Название: Consume
Автор: Melissa Darnell
Издательство: HarperCollins
Жанр: Детская проза
isbn: 9781472010650
isbn:
But how could I not? Especially with Tristan’s sister, Emily, constantly texting requests for updates on Tristan’s progress. At first I thought she was just concerned about her little brother. But lately I’d started to wonder if maybe she wasn’t the only one in the Clann who was worried about Tristan.
One early April morning, my cell phone’s beep woke me up with an alert for a new text message.
Still half-asleep, I rolled onto my side, grabbed my phone, and cracked one eyelid to read the message before the beeping could wake anyone else.
My mother wants to know when you two will be coming back to Jacksonville.
Why would we return? I texted back.
You have to, Emily’s reply read. The Clann needs to be sure he’s in control and not a danger to anyone.
I scowled at the screen. As far as I was concerned, we were never going back to Jacksonville. How could we, when Tristan was still more animal than man? I wasn’t sure he could even control himself in a crowd full of humans, much less descendants.

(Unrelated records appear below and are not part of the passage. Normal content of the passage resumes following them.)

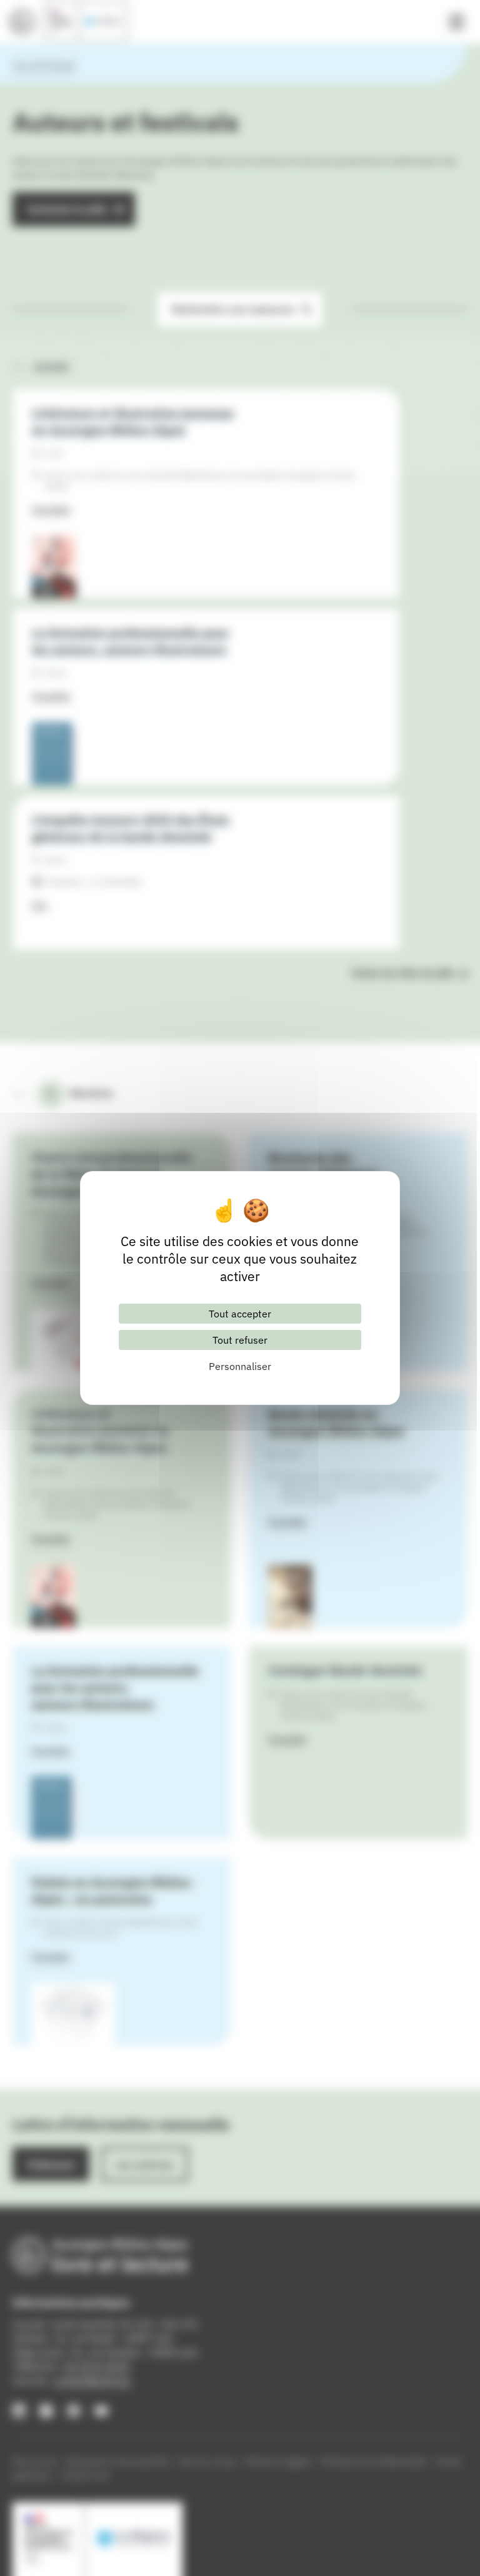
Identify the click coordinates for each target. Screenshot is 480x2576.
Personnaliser (240, 1366)
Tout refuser (240, 1340)
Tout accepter (240, 1313)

Sighing, I propped up on one elbow, looked around and froze.
I was alone in the cabin.
Had Tristan run outside after another hunter? Maybe Dad had been in too much of a hurry chasing after him to wake me? If so, why hadn’t I heard anything?
My pulse racing, I jumped to my feet and rushed toward the door. But movement outside the window stopped me. Tristan and Dad were practicing tai chi a few yards from the cabin.
Blowing out a long sigh of relief, I moved closer to the window to watch them, and a sigh of a different kind slipped from my lungs.
In the cold morning air, still predawn gray, Tristan’s fiercely determined focus turned each motion into a thing of both beauty and danger, like a fighter in a martial arts movie preparing for a battle. I wrapped my arms around myself and watched him unseen and unheard for once, and in that moment remembered again why I loved him. It wasn’t just the way he moved, or the beautiful lines formed by his sculpted body, honed by endless football practices over the years and perfected by vampire blood. It was the look in his eyes, the firm set to his mouth and jaw, that single-minded determination to succeed at whatever he attempted. Just like he always had.
It was a rare glimpse of the old Tristan I knew and loved and had missed every waking day of the past five months.
When he smoothly slid down into a low right lunge in Form 16, I actually shivered. A minute later, as he progressed to Form 18 and his left palm slowly pushed forward as if pressing open an invisible door, my shiver turned into full-on goose bumps down the back of my neck and arms. But this time it wasn’t because of the beauty of the moment.
Tristan was about to use magic.
I had time to think Oh, no and rush for the door. By the time I opened it a half second later, a nearby tree had already gone up in a thunderous boom of flames. The morning’s tai chi lesson was definitely over.
Tristan stared at the tree. He glanced down at his hands then up at me, his eyes wide as I ran over to him.
“I... Did I just...” he sputtered.
“It’s okay,” I said, taking his hands into mine. “You did it with your willpower and that bundle of energy inside you. Can you feel that energy?”
He frowned then slowly nodded.
“Good. Now focus on that energy. Think about keeping it as a tight ball inside you if you can.”
“I didn’t mean to set the tree on fire. I just...I was ticked off. I got distracted. I was thinking...”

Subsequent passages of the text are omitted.